Journalismus statt Fake News: Öffentlich-Rechtlichen Medien arbeiten nach verlässlichen Standards. Über die Einhaltung ihres Auftrags wachen die Rundfunkräte. Jetzt bekommen sie noch mehr Einfluss.

Die Öffentlich-Rechtlichen Medien entscheiden eigenverantwortlich nach journalistischen Kriterien über Themen und Inhalte ihrer Programme. Über die Einhaltung ihres Auftrags wachen die Rundfunkräte
Die Anstalten sind in ihrer Entscheidungsstruktur hierarchisch aufgebaut. Oberste Instanz - auch redaktionell - ist die Intendantin bzw. der Intendant. Darunter folgen Programmdirektion, Chefredaktion und die einzelnen Redaktionsleitungen. De facto fallen die meisten kurzfristigen Entscheidungen in den zuständigen Redaktionen. Es gelten die etablierten journalistischen Kriterien wie Aktualität, Relevanz, Vielfalt, Transparenz, Richtigkeit und Verständlichkeit. Bei Öffentlich-Rechtlichen Medien kommen noch Anforderungen wie (politische) Ausgewogenheit und die Berücksichtigung von Minderheiteninteressen dazu. Zudem gelten insbesondere vor und bei Wahlen bestimmte Sondervorschriften hinsichtlich der politischen Neutralität („abgestufte Chancengleichheit“). Diese Programmautonomie gilt auch für die nicht journalistischen Anteile des Programms wie beispielsweise die fiktionale Film- und Serienproduktion, Serviceformate oder den Bereich Unterhaltung.

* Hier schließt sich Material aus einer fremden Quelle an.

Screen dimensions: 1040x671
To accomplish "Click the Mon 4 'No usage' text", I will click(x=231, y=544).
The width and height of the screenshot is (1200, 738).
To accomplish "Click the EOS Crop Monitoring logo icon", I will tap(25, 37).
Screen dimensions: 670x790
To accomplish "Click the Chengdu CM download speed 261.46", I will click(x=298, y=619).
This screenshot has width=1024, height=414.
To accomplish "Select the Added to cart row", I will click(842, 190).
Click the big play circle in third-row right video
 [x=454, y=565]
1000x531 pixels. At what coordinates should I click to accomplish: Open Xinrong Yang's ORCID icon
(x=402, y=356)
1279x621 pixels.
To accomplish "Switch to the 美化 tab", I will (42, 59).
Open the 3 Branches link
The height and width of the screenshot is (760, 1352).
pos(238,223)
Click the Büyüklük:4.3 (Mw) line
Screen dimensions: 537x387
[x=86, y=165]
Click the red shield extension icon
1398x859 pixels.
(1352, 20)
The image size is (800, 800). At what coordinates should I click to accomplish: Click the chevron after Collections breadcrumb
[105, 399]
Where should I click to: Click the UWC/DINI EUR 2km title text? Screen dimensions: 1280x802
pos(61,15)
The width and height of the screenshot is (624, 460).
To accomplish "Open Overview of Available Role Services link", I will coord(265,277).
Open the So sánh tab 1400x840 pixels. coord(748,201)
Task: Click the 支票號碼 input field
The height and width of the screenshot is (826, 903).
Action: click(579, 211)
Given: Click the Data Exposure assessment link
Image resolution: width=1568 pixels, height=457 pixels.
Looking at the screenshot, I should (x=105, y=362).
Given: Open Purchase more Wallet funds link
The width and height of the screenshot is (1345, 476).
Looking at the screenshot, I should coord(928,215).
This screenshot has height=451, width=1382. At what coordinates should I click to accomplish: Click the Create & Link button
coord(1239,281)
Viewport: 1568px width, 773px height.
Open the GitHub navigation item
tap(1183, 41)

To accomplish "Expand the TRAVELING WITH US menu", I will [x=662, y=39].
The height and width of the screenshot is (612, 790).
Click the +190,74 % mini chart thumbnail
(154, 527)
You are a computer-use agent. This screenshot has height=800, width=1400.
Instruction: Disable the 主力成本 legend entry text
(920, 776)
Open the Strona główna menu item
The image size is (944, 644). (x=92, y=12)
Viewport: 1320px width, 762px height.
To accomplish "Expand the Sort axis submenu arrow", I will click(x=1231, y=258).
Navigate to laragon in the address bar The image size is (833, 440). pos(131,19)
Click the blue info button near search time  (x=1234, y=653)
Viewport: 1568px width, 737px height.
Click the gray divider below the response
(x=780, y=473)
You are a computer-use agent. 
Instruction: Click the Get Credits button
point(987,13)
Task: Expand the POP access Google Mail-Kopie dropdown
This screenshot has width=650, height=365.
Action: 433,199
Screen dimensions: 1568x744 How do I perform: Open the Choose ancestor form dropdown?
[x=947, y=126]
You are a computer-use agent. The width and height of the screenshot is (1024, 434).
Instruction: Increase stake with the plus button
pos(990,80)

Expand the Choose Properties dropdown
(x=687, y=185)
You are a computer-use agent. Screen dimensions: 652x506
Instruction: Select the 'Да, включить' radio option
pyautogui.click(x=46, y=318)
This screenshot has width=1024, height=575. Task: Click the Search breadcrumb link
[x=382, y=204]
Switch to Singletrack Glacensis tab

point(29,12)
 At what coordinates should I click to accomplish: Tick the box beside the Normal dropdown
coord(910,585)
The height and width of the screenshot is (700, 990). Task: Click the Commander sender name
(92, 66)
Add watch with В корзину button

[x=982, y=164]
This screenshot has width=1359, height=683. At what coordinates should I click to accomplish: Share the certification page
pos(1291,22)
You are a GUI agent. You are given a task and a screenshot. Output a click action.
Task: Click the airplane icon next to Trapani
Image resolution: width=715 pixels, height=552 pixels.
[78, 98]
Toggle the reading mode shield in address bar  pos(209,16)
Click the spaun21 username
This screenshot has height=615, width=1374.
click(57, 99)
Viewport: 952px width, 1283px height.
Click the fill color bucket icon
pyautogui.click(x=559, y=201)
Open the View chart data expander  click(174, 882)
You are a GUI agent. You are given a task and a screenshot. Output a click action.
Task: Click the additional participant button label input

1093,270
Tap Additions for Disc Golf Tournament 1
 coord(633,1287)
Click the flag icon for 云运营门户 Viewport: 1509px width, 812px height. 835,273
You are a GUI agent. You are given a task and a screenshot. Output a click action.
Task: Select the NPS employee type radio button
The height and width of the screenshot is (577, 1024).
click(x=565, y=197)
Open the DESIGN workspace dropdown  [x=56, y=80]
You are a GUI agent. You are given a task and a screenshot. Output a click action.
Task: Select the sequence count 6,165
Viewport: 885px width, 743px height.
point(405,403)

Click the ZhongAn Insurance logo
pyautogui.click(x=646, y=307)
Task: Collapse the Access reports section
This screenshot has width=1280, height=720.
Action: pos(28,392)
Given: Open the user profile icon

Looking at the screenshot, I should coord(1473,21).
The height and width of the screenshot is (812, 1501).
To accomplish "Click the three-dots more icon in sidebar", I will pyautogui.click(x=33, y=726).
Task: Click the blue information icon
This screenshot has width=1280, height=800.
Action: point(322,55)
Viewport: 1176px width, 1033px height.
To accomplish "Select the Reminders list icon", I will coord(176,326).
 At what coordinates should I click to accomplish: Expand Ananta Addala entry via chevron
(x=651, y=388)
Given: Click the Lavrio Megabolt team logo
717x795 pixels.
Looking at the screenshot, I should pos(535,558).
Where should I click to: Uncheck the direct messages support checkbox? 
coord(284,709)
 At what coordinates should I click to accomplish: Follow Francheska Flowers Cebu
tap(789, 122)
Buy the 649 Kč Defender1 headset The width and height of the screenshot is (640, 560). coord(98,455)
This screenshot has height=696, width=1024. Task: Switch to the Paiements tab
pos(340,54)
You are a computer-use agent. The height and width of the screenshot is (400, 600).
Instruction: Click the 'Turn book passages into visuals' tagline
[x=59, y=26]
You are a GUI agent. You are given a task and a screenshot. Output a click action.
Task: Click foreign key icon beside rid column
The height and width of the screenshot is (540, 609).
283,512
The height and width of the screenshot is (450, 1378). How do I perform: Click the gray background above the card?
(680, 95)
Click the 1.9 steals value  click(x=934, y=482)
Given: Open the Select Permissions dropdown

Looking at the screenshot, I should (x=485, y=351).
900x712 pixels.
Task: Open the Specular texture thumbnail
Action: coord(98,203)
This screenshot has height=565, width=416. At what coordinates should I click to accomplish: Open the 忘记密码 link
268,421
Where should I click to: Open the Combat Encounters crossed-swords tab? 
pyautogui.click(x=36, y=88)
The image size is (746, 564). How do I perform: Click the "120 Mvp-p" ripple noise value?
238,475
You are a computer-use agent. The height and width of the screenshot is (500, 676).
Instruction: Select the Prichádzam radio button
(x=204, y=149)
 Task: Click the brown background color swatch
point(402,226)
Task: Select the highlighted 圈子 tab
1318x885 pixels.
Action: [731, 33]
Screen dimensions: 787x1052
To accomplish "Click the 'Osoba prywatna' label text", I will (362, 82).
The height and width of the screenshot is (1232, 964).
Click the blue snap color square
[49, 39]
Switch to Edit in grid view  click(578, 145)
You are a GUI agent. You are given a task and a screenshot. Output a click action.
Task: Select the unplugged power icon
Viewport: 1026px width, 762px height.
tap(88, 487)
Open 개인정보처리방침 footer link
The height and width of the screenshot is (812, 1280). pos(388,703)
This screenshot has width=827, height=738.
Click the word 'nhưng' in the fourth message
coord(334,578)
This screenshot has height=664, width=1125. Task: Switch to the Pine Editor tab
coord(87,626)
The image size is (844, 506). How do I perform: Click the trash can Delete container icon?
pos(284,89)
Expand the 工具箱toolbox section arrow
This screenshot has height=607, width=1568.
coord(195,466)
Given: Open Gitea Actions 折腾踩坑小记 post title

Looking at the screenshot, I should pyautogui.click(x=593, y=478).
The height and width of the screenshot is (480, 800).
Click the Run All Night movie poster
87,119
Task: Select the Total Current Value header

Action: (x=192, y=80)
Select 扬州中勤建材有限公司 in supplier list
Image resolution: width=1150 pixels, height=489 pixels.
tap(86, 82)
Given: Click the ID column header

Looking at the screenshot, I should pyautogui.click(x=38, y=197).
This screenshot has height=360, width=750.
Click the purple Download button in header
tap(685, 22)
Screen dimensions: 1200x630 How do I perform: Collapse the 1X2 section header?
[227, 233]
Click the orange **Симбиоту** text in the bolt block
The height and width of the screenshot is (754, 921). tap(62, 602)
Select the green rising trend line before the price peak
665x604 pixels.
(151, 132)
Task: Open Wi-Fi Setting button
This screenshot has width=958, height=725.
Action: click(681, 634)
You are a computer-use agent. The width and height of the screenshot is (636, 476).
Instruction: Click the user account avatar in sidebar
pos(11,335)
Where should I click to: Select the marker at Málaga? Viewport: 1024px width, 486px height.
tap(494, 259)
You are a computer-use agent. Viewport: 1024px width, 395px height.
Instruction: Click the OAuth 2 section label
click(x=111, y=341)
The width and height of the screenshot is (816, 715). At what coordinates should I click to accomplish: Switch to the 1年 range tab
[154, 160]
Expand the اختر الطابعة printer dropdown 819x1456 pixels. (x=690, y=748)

Waren früher die Redaktionen für Hörfunk und Fernsehen getrennt, sind jetzt überall crossmediale Strukturen etabliert oder zumindest im Aufbau, in denen die jeweiligen Redaktionen ein Komplettprogramm für die TV-, Radio- und Internet-Angebote der Anstalt liefern. Für die internationale Berichterstattung unterhalten die Öffentlich-Rechtlichen Medien außerdem eines der weltweit größten Auslandskorrespondentennetze. Die „nationalen Anstalten“ wie ZDF und Deutschlandfunk sind auch in den einzelnen Bundesländern mit eigenen Regionalstudio oder -korrespondentenstellen vertreten.
Ob die Öffentlich-Rechtlichen Medien ihren Auftrag erfüllen, das kontrolliert das wichtigste Aufsichtsorgan: Die Rundfunkräte (ARD), der ZDF-Fernsehrat bzw. der Hörfunkrat beim Deutschlandradio. Sie wählen die Intendantin bzw. den Intendanten, genehmigen den Haushalt und entscheiden über neue Angebote. Sie sind außerdem bei Programmbeschwerden zuständig und berufen den Verwaltungsrat, der die Finanzen der Anstalt und die Intendant*in kontrolliert.
Die Räte sollen einen Querschnitt der Bevölkerung abbilden. Ihre Mitglieder werden daher von „gesellschaftlich relevanten Gruppen“ entsandt. Dazu gehören Parteien, Kirchen, Gewerkschaften, Arbeitgeber-, Sport- und Kommunalverbände, Kultur-, Jugend- und Wohlfahrtsorganisationen u.v.a.m. Neue gesellschaftlich relevante Gruppen wie beispielsweise Muslime und Migranten, aber auch die Digitalwirtschaft sind bei vielen Anstalten immer noch unterrepräsentiert. Ebenfalls umstritten ist die bei vielen dieser Gremien nach wie vor übliche Praxis, sich in informellen „Freundeskreisen“ nach dem überkommenen Schema SPD- bzw. Unions-nah zu organisieren.
Die Aufgaben der Gremien werden im neuen Medienstaatsvertrag erweitert. So werden die Rundfunkräte auch für Programmleitlinien und Qualitätsmanagement zuständig.
In der aktuellen Reformdebatte wird diskutiert, ob sie damit nicht strukturell und kompetenzmäßig überfordert sind. Wie der RBB-Skandal gezeigt hat, mangelt es an der Unabhängigkeit der Gremien von den Intendanzen und am Rollenverständnis als Kontrollorgan. Dabei ist oft nicht genügend eigene Expertise vorhanden. Auch die entsendenden Organisationen sind aufgefordert, auf die Qualifikation ihrer Kandidat*innen zu achten.